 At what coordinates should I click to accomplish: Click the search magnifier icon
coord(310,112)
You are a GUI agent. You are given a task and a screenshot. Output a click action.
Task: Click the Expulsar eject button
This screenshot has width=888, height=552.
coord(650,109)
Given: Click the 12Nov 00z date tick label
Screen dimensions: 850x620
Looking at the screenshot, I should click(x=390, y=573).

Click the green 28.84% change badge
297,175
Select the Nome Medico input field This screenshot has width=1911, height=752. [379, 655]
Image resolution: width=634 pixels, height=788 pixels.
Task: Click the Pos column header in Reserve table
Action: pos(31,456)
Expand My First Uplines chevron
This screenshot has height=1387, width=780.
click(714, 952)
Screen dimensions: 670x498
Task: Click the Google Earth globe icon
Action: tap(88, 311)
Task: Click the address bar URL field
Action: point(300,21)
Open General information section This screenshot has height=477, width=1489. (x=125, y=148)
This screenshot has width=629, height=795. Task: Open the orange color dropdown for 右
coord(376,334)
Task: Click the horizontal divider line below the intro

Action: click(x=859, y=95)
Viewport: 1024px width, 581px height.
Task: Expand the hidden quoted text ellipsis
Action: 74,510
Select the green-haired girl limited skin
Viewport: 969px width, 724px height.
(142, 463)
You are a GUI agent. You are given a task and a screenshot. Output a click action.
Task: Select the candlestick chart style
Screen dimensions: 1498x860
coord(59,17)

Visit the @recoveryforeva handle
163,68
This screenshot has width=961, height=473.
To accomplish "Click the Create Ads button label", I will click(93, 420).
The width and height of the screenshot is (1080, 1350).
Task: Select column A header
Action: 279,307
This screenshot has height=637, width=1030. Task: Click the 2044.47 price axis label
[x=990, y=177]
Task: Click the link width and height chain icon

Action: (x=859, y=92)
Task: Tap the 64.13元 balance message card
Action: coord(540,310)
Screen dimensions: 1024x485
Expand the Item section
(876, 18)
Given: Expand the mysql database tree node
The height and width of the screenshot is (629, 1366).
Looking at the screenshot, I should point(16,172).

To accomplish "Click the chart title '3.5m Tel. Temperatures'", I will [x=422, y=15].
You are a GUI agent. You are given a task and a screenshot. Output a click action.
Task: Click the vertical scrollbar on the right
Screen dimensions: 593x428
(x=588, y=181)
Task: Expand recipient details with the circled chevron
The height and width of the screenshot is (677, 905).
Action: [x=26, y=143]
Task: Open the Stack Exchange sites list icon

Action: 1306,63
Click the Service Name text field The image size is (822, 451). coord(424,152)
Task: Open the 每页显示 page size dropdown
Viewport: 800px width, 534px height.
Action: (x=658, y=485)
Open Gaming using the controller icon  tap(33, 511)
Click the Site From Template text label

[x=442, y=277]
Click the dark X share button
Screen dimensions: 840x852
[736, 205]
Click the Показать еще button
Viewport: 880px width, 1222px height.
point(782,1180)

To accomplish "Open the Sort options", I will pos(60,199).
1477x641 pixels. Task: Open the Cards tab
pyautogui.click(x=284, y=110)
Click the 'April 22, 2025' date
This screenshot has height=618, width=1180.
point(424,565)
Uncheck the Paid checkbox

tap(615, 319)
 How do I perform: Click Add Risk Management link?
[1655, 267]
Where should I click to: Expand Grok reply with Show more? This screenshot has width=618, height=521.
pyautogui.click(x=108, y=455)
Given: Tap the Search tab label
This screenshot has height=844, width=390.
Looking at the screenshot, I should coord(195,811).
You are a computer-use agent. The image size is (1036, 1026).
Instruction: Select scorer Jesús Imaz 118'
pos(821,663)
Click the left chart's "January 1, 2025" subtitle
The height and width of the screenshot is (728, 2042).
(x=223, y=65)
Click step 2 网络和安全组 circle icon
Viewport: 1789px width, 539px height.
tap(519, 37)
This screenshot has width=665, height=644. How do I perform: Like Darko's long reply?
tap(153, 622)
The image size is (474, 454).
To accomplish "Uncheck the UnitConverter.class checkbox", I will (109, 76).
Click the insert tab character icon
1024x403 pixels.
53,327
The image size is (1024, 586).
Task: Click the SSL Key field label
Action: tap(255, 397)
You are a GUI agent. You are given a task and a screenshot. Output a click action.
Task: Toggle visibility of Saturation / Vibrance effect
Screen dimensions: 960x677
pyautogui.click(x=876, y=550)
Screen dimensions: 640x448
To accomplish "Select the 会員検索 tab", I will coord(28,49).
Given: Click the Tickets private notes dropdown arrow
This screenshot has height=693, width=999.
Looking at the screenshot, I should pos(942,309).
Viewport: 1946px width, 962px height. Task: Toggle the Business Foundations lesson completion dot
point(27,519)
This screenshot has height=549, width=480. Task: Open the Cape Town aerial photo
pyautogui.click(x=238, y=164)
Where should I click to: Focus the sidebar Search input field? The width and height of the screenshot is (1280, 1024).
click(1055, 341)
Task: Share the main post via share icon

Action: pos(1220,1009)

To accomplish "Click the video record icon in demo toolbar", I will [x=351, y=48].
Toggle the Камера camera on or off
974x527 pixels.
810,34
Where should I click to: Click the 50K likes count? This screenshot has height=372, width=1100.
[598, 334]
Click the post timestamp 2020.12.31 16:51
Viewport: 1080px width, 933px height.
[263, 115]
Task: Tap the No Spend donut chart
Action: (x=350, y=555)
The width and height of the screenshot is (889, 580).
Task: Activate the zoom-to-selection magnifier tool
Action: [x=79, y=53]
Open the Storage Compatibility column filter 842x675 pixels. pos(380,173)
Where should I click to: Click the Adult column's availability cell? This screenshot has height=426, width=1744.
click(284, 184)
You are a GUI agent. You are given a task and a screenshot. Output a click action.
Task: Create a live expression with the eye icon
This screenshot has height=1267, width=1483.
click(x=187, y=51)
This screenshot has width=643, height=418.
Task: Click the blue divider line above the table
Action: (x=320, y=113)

What you have to do: Take the line above containing "Click the post timestamp 2020.12.31 16:51", the line containing "Open the Storage", and all lines in between, and copy them exactly without anything else.

Task output:
Click the post timestamp 2020.12.31 16:51
Viewport: 1080px width, 933px height.
[263, 115]
Task: Tap the No Spend donut chart
Action: (x=350, y=555)
The width and height of the screenshot is (889, 580).
Task: Activate the zoom-to-selection magnifier tool
Action: [x=79, y=53]
Open the Storage Compatibility column filter 842x675 pixels. pos(380,173)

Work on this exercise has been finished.